-- What the task requires --
Find the word "agent" in the records below. List each line containing it.

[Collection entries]
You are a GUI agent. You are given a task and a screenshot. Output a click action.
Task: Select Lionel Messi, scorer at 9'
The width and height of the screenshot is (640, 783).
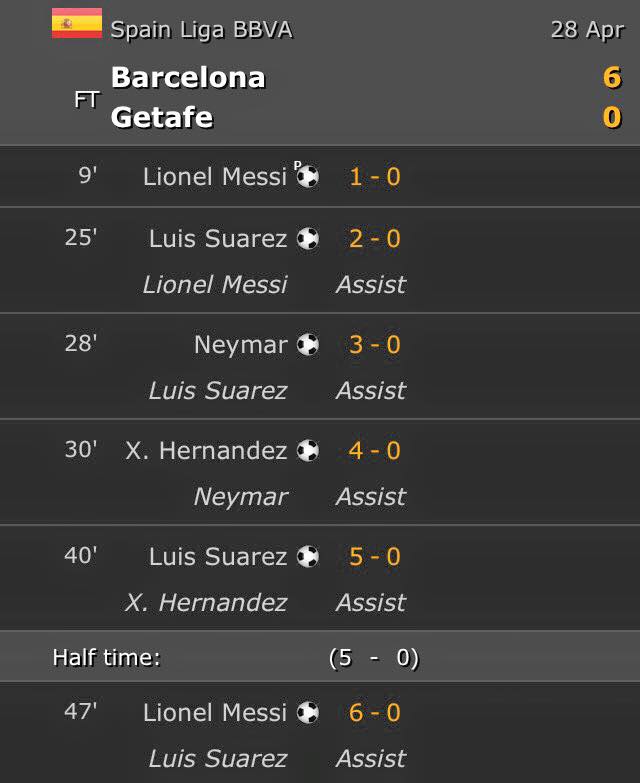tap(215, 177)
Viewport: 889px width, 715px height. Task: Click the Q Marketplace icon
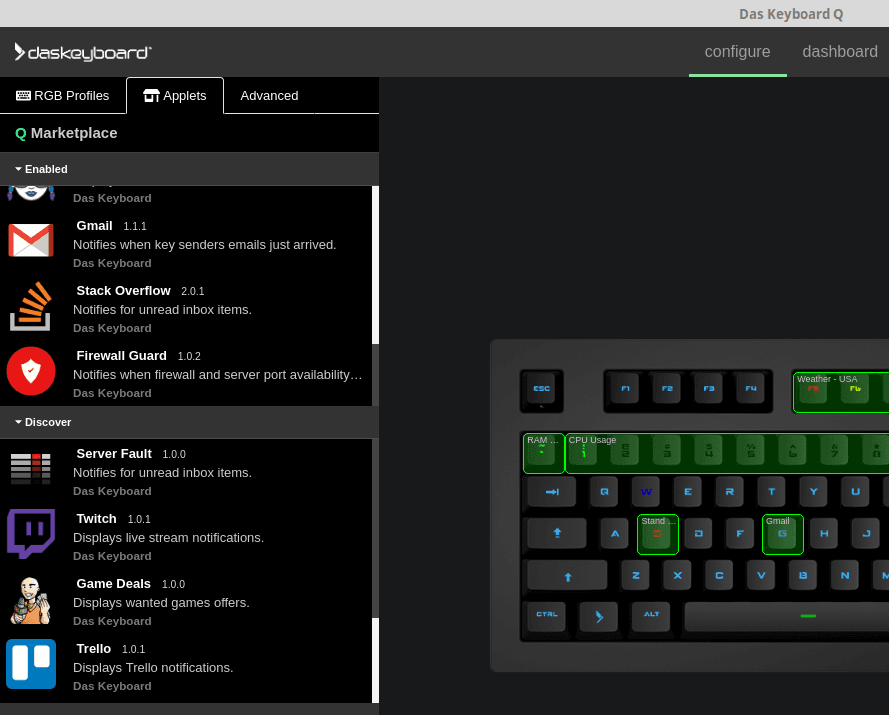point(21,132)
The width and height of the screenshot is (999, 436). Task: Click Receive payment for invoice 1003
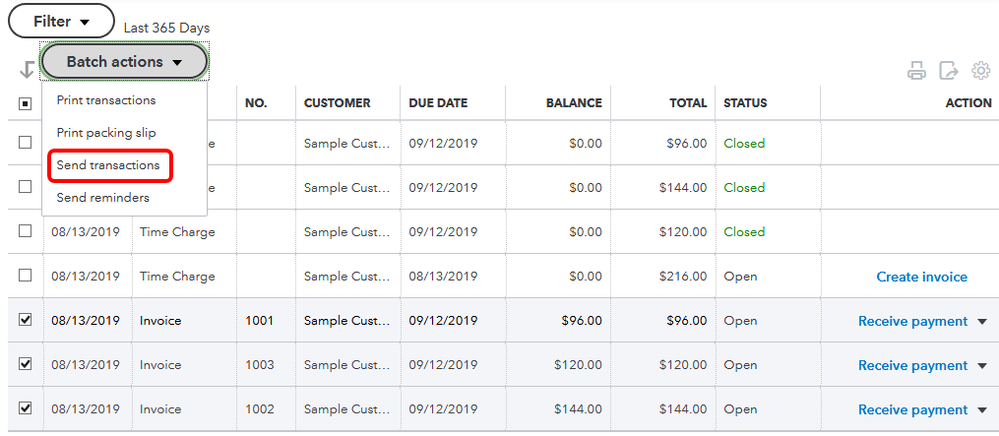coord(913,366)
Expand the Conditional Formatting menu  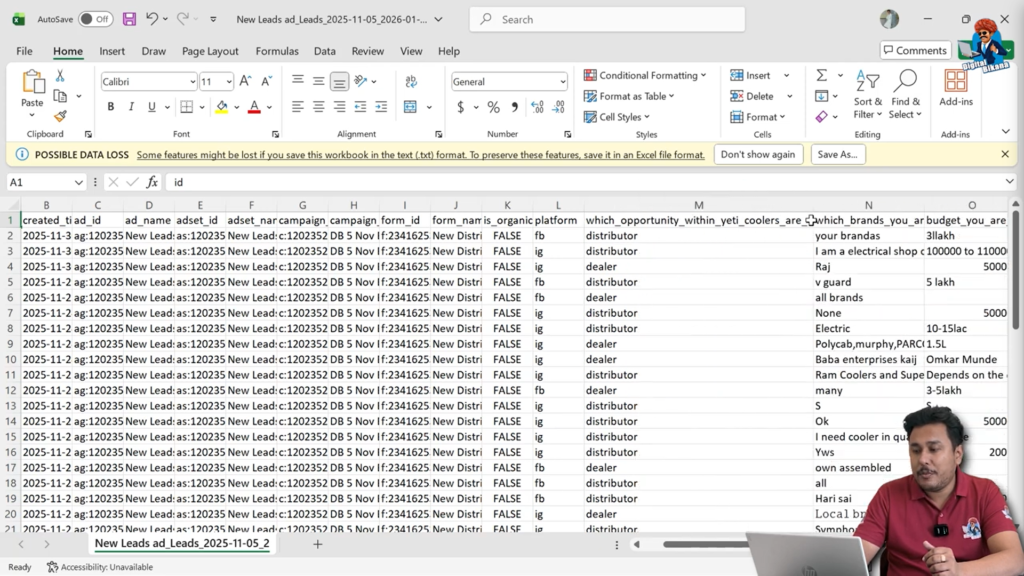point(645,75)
* * *
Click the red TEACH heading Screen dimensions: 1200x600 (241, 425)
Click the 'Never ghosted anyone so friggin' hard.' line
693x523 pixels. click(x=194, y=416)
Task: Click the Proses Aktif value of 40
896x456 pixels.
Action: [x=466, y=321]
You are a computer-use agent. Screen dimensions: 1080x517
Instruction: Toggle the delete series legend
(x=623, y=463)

-- Solved problem --
You are a GUI agent. You are given a task and a screenshot. Output a click action.
You are a computer-use agent. Screen dimensions: 1080x517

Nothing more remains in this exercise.